== Page excerpt ==

Photoacoustic imaging detects early-stage ovarian cancer

Researchers from Washington University in St. Louis, Missouri used photoacoustic tomography with ultrasound, or photoacoustic imaging, to detect and diagnose early stage ovarian cancer, according to a recent university press release.

Quing Zhu, PhD, professor of biomedical engineering and radiology, at Washington University in St. Louis, and researchers hope the new diagnostic imaging technique could improve early detection in patients with ovarian cancer and help reduce unnecessary surgical intervention, medical costs and improve women's quality-of-life, according to research published online in the September issue of Radiology.  

“When ovarian cancer is detected at an early, localized stage—stage 1 or 2—the five-year survival rate after surgery and chemotherapy is 70 to 90 percent, compared with 20 percent or less when it is diagnosed at later stages, 3 or 4,” Zhu said in the statement. “Clearly, early detection is critical, yet due the lack of effective screening tools only 20-25 percent of ovarian cancers are diagnosed early. If detected in later stages, the survival rate is very low.”

===
== Given data ==

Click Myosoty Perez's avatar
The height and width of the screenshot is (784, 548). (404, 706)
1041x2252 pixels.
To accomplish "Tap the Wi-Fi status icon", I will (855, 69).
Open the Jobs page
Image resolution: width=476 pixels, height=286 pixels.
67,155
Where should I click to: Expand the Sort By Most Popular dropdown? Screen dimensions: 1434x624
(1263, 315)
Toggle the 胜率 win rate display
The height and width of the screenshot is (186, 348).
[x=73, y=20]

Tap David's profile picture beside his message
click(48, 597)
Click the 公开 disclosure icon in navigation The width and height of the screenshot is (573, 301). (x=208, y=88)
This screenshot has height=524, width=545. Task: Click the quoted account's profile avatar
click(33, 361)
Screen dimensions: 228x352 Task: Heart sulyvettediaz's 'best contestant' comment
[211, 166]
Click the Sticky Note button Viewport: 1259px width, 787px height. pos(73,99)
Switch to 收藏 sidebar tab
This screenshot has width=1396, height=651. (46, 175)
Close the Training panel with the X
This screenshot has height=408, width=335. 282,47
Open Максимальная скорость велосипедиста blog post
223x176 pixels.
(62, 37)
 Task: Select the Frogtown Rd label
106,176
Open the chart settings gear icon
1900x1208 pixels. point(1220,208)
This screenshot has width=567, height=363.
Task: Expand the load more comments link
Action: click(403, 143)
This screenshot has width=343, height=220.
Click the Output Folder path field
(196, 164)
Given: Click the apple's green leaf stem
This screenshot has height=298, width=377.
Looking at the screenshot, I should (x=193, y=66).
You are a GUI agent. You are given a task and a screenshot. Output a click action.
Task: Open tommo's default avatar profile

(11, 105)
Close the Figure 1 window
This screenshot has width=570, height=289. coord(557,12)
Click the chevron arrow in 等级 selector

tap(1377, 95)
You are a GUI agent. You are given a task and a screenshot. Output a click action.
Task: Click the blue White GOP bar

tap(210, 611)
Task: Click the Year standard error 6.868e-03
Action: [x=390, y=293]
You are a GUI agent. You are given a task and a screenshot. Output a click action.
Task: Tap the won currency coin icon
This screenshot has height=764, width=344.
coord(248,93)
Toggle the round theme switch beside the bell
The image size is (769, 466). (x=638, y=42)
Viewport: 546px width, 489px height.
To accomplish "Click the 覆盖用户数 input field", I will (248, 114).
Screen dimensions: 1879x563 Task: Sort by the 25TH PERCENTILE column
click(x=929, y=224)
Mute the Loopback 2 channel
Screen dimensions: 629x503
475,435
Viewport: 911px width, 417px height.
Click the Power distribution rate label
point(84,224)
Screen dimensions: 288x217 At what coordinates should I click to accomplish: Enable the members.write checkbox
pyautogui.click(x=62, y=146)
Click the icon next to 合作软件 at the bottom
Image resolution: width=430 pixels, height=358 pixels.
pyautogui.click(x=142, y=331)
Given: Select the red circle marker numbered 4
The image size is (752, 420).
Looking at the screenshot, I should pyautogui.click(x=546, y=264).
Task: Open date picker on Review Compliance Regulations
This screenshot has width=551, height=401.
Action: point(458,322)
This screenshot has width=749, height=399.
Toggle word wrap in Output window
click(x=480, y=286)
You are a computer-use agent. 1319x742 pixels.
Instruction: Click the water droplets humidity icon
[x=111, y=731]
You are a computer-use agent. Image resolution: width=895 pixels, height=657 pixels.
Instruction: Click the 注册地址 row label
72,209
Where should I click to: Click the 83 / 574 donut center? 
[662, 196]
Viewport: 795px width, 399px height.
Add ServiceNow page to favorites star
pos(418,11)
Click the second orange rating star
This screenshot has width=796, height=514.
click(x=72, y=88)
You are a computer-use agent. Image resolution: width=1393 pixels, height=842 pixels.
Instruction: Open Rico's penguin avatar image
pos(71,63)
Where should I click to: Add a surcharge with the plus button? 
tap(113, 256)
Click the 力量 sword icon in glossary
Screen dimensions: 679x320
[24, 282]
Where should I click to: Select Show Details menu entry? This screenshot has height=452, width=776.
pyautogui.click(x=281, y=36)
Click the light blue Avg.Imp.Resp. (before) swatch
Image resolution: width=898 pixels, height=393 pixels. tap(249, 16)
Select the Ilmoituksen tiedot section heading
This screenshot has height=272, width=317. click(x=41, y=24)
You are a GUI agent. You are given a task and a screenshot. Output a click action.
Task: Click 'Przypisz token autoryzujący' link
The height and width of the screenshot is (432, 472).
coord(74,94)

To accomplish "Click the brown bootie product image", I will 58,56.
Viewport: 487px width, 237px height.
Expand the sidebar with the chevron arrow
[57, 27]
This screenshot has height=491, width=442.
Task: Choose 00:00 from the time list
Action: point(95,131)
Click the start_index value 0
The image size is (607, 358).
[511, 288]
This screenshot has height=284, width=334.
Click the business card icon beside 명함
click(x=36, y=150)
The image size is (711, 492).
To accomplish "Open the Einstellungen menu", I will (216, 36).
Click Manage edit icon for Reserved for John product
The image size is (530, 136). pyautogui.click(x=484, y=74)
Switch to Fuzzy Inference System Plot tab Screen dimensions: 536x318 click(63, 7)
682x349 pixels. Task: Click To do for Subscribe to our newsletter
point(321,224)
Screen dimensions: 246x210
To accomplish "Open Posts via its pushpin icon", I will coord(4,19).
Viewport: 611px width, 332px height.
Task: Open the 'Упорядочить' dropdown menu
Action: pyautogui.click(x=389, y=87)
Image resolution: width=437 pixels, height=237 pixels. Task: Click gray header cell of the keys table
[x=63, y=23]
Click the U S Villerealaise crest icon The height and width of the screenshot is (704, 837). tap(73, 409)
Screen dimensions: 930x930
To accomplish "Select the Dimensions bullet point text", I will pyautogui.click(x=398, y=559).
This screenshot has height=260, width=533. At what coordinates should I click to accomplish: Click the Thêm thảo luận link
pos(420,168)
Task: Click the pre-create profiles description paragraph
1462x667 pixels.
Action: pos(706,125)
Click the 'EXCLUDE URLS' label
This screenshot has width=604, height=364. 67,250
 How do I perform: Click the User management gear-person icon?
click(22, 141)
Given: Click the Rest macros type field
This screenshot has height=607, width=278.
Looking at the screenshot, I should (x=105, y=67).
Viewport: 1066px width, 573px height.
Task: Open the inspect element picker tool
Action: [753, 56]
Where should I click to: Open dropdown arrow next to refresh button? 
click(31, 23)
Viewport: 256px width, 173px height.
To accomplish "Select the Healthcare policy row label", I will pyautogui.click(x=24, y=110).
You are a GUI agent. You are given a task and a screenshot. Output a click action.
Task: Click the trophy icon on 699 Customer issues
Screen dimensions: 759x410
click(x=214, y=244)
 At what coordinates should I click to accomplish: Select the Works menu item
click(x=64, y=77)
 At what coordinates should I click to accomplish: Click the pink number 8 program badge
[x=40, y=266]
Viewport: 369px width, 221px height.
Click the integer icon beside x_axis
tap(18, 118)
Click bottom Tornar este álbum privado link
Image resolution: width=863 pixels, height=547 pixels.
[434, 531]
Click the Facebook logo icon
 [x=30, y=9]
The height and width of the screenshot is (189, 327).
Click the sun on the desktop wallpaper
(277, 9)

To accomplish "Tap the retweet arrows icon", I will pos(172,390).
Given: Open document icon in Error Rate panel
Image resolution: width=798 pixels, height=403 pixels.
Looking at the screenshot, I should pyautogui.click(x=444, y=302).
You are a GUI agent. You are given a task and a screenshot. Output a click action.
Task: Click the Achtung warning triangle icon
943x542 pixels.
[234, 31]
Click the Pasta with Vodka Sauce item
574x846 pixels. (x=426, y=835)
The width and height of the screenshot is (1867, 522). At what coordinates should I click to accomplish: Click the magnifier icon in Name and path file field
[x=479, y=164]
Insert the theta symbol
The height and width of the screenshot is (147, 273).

===

### How to complete this task
Write out the stretch from "Photoacoustic imaging detects" through "university press release." in the photoacoustic imaging article, word for word.

### Finished task
Photoacoustic imaging detects early-stage ovarian cancer

Researchers from Washington University in St. Louis, Missouri used photoacoustic tomography with ultrasound, or photoacoustic imaging, to detect and diagnose early stage ovarian cancer, according to a recent university press release.